The pendulum of popular opinion swinging above Nigel Pearson’s head must need regular oiling such is the frequency of its sways.
On Sunday the Leicester City boss left Humberside with a ringing endorsement from his own fans, jubilant after collecting three precious Premier League points.
I doubt whether he takes such a show of loyalty and praise for granted.
After all, speaking as an East Midlander, you have to go a long way to impress us.
Pearson may seem to many journalists as exciting to interview as a freshly-painted wall, but I have a lot of time for him. Vastly more time than a noisy section of City supporters it appears.
If his future at the King Power was determined by how valued he felt, you’d easily forgive Pearson for boarding the first train and heading elsewhere for employment.
When Pearson went up before the football beak last month charged with insulting a fan, his response was dignified and principled.
He had little option but to accept the charge, but did so while standing by his actions; Pearson felt he was right to defend himself and his players against criticism he felt was unfair and unjust. I agree.
Supporters pay their money and have a right to question and criticise. I’m fully behind that.
But there are certain fans who go along to matches hellbent on spreading their gospel of doom and gloom before a ball has been kicked.
Having gathered up all of their frustration accrued from the working week they unleash a fearful torrent of negativity and bile against both sets of players, opposition fans, referee, linesmen, managers, ballboys, hotdog sellers, you name it.
Most of us have had one or two stuck in the row behind us. We have traipsed away at quarter-to-five nursing a towering headache thanks to the constant moans and bellows from the negative know-it-all.
In the days of terracing, there was an easy escape, but all-seater stadiums giftwrapped a captive audience for the griper-in-chief.
Most of the City fans I know laugh off the out-out brigade, labelling BBC Radio Leicester’s fans phone-in as ‘the moan-in’.
Middle ground and shades of grey are strangers to them. It’s sack him, the team is hopeless, or saints preserve him, we’re going to win the Champions League.
One bad result and you’re useless and fit only to de-filth the boots; a win and you’re untouchable.
Many called for Pearson’s head after a slow start to last season.

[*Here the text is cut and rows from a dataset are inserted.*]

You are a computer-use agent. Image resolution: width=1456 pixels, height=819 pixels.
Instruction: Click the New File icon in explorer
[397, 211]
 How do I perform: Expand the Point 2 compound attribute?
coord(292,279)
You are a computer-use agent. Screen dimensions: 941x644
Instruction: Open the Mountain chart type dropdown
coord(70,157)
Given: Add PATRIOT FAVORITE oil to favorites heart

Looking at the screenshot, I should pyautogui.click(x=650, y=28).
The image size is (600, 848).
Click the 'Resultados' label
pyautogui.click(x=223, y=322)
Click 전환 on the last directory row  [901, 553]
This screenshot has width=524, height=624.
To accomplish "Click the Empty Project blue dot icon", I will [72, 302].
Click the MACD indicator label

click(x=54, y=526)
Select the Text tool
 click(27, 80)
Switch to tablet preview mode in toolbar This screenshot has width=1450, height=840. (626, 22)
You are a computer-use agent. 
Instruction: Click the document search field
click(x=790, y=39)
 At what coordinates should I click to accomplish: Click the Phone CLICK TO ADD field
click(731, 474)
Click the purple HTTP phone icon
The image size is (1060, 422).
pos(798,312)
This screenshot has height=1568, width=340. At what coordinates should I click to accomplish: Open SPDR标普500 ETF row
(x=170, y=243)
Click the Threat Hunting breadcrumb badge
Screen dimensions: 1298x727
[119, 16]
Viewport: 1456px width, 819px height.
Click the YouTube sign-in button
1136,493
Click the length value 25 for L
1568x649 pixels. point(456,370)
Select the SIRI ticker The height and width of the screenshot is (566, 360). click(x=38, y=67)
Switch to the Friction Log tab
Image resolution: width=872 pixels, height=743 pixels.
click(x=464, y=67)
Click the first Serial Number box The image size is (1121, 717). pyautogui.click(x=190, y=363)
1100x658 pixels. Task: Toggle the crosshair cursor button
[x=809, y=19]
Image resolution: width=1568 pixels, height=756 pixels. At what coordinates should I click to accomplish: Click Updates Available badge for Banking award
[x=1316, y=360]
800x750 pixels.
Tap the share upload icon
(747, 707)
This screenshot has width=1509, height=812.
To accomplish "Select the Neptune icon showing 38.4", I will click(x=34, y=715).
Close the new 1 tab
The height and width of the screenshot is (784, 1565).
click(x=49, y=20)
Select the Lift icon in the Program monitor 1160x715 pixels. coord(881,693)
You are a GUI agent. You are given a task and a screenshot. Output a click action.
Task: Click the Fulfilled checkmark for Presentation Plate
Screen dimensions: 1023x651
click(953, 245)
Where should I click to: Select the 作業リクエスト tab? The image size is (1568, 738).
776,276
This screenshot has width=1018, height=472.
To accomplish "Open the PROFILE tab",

If only these pearls of wisdom could have been recorded and played back to their red-faced perpetrators at the title party.
The source of such short-term thinking and pompous sneering is, perhaps, clear.
Many handsomely-paid TV and radio pundits, mostly retired pros, spout the exact same inconsistent tripe.
Unhindered by the nuisance of original thought, they are given carte blanche to dish out, unchallenged, tabloid headline-screaming nonsense.
I’d urge any Leicester fans who see the replacement of a manager as the cure-all solution to use a little of what the pundits lack: perspective.
Cardiff, Fulham and Norwich all sacked their manager last season - managers in Fulham’s case - and all dropped out of the Premier Division with a whimper.
The grass on the other side may appear greener, it may even occasionally prove more fertile, but until you know what the alternative is, be careful what you wish for.